Fame di tenerezza

Il concetto di tenerezza si esprime in ebraico con il termine rahamin che significa “seno materno”. Tenerezza, quindi, è l'atteggiamento della madre verso il frutto della propria carne...

Fame di tenerezza

del 15 maggio 2017

Il concetto di tenerezza si esprime in ebraico con il termine rahamin che significa “seno materno”. Tenerezza, quindi, è l’atteggiamento della madre verso il frutto della propria carne...

 

«Abbiamo fame di tenerezza, / in un mondo dove tutto abbonda / siamo poveri di questo sentimento / che è come una carezza…».

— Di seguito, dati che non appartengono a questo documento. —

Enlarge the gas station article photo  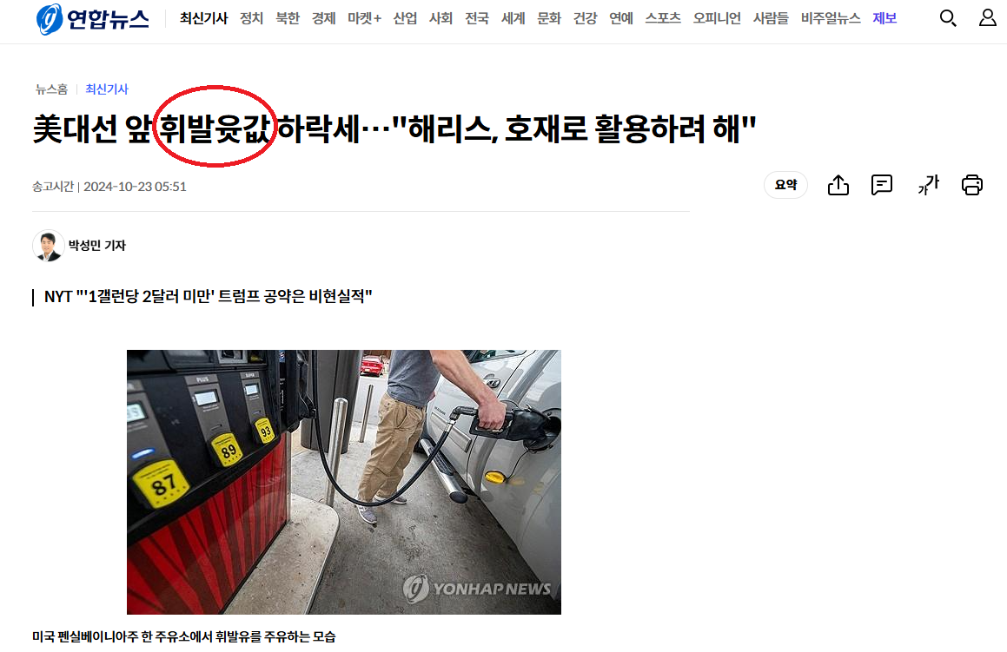point(343,482)
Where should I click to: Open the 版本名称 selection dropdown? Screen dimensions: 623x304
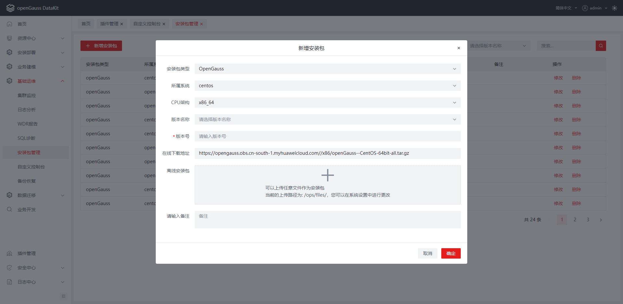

Bastano pochi versi per ricordarci due verità: la forza dell’amore e la consapevolezza del vuoto. “Abbiamo fame”, dice Alda  Merini, fame di amore, una fame di qualcosa che ci accompagna sin dalla nascita. Fame di carezze. E le carezze non sono un di più: un neonato toccato solo per essere pulito e nutrito e rimesso poi subito nel suo lettino, muore. Troppi genitori non sanno che abbracciare e baciare i propri figli è un atto di tenerezza, un gesto vitale!

Il concetto di tenerezza si esprime in ebraico con il termine rahamin che significa “seno materno”. Tenerezza, quindi, è l’atteggiamento della madre verso il frutto della propria carne: non un amore ideale e platonico, ma viscerale e fisico. Il dizionario della lingua italiana definisce la tenerezza come la qualità di ciò che è tenero, morbido. Essere tenero significa essere non duro, cedevole al tatto, che si commuove facilmente, affettuoso, amorosamente carezzevole.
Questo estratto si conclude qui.